As for Dax-Man, well, this will be a first. And I know it will be good for me to stretch my own atrophied wings and fly solo for a while - and I'm stoked - REALLY - It'll be fun - to just be Amber - with the girls - shopping and eating and talking non-stop. So don't think I am pathetic for being a little apprehensive and introspective about the whole ordeal. Promise?
OK, now that I have your word...

In preparation for the baby-less weekend, I'm posting some cute pictures of my little dudes. Mostly because I know my internal Mommy alarm clock will go off at seven a.m. and I'll be killin' time in the lobby of the hotel until about nine when my sister finally wakes up... it'll help to adore them from afar in the morning hours. And also, because lately, I laugh and think it is kind of amazing how many people ask me if they're twins when I dress them in matching or coordinating duds. Really?

I have purchased all their favorite foods and snacks and juices including some good stuff for my "big boy". RyGar will have it made as he camps out in his fully stocked casa with his little minis for a few days. And don't tell him I said so, but I think he's pretty excited about his little Bachelor party without me. :)

And I am too. Excited to miss them. Weird as that sounds. Excited to call them each night and talk to them on the phone. Excited to have Ry on clean-up duty as opposed to yours truly.
So that's it. I'm out.
Happy weekending...
From the one that got away. :)

Wednesday, February 23, 2011

The Massive Swap...

I am in the midst of a disaster.

I hate it when the time comes to switch out baby clothes for the next sizes up. My little Dax Man can no longer be crammed into his 12-month jammies (so why I still have six and nine months duds in his dresser is a mystery). He is such a long thing that his toes are going to bust through the little seams of the feet if I don't make a change. And I have one thing to say about that.... "SNIFFLE"... OK, two things.... "TEAR".

I hate that my little babes are getting big. I mean, look at those two tall drinks o' water!
I hate it! But then, I love it too.

Because today, guess what Kaelster did after he went down the slide at the mall 1500 times? He ran along side the stroller and blew kisses to everyone he saw. Toddler time is an undeniably adorable phase. He also rolled his eyes for the first time in his life and I'm pretty sure that is some sort of record. He isn't quite 19-months... what is that about?

Anyway, wish me luck as I fold and pack and swap and hang and otherwise reorganize what seems to be a billion little man shirts and pants and PJs. I'll need it.

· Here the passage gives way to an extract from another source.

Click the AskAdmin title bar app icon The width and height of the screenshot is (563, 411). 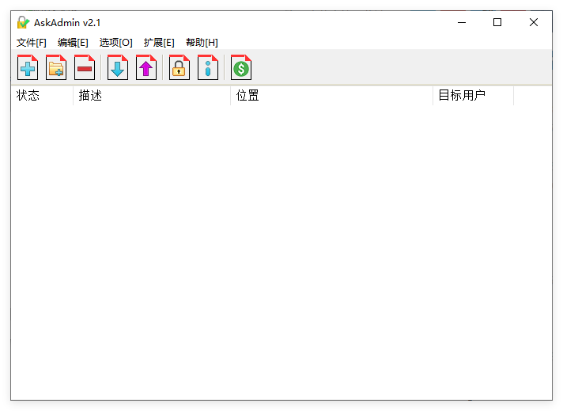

On the bright side... I'm pulling out some stellar little summer duds. Ahhhh, preppy little man shorts and polo shirts and sandals. Why don't I live in Hawaii? No seriously, is there a reason? I think I'll broach that topic with RyGar this evening. :)

Monday, February 21, 2011

Manic Monday...

I was having a little moment today. Poor me, my hubby is gone and I need a nap and my floors are dirty and the laundry needs to be done. Waa Waa - Cry me a River, Right? I'm so unique. I'll simply refer to my little pity party as "A Little Case of the Mondays". And then, Mama Bear came through in her typical way with one of her emails and I felt like I got a well-deserved kick in the pants. So here it is for you, in the event that you need a swift kick to the rear too.
{May today there be peace within. May you trust that you are exactly where you are meant to be. May you not forget the infinite possibilities that are born of faith in yourself and others. May you use the gifts that you have received, and pass on the love that has been given to you. May you be content with yourself just the way you are. Let this knowledge settle into your bones, and allow your soul the freedom to sing, dance, praise and love. It is there for each and every one of us.}

Feel better now? Me too.
And a dose of baby grins and chunky thighs always heals as well, right?
Manic Monday - Be Gone with you. :)

Saturday, February 19, 2011

Kamikaze Kael

The spring-like weather entranced us this week and I felt like we should run around in our short-sleeves to the park every day. It wasn't really that warm, but you know how you get after freezing temps... the 50s feel like July.

Anyway, I decided to take my little men to the pond to feed the ducks. There is a small portion of the pond that remains unfrozen, and the ducks were all congregated waiting for us to share our bounty with them.

I had Dax Man in the umbrella stroller and Big K was running by my side. I parked the stroller and said to Kaelster... "One minute, Mommy needs to put a blankie on Dax."

Next thing I know I hear water splashing and a flock of ducks going crazy and I turn to see my Kaelster lunging into the water after his feathered friends. There are two great loves in Kael's life right now... water and animals. So, though I thought as I was running toward my little swimmer, that he would be deterred by the icy water, I was wrong. The little dare devil was fully submerged up to his waste in water before I got to him and dragged him out.

As I was carrying him up the bank toward Dax, both of us wet and muddy, he kept looking at me and grinning as if to say, "That was awesome." And dang it - I couldn't help smiling back. He was so proud of his near capture. And Dax watched the entire thing from the top of the bank and was grinning at his wild and amazing brother.

In summary, I'm doomed.
But then again, so are the ducks. :)

Thursday, February 17, 2011


Remember that show with Catherine Zeta-Jones and Sean Connery where they're thieves and she practices making her way through the maze of laser beams all seductive and bendy-like?
If not, never fear, RyGar remembers it for you... :)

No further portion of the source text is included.